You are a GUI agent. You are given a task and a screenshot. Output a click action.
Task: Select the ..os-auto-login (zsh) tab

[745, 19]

--- --- ---

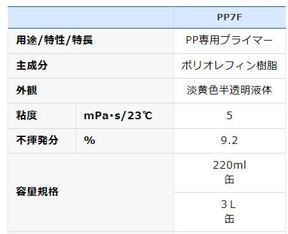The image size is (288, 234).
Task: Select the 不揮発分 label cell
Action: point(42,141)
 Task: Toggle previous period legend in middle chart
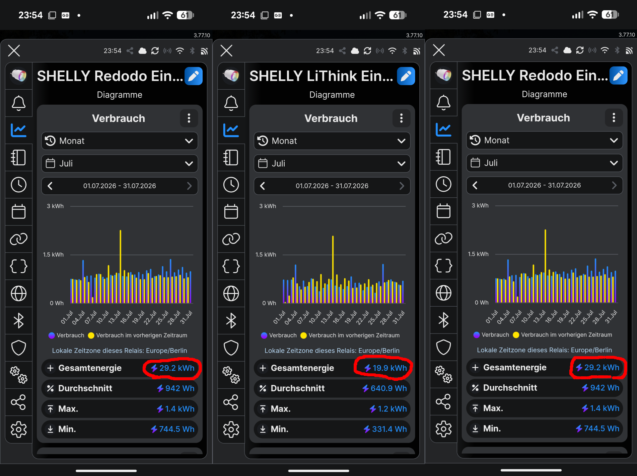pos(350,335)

--- --- ---

Directive: Copy the listing from the line with "Task: Toggle previous" up to and including the line with "pos(350,335)", and swap "middle chart" for "bottom chart" while keeping everything else the same. Leave the pictures out of your answer.

Result of this task:
 Task: Toggle previous period legend in bottom chart
pos(350,335)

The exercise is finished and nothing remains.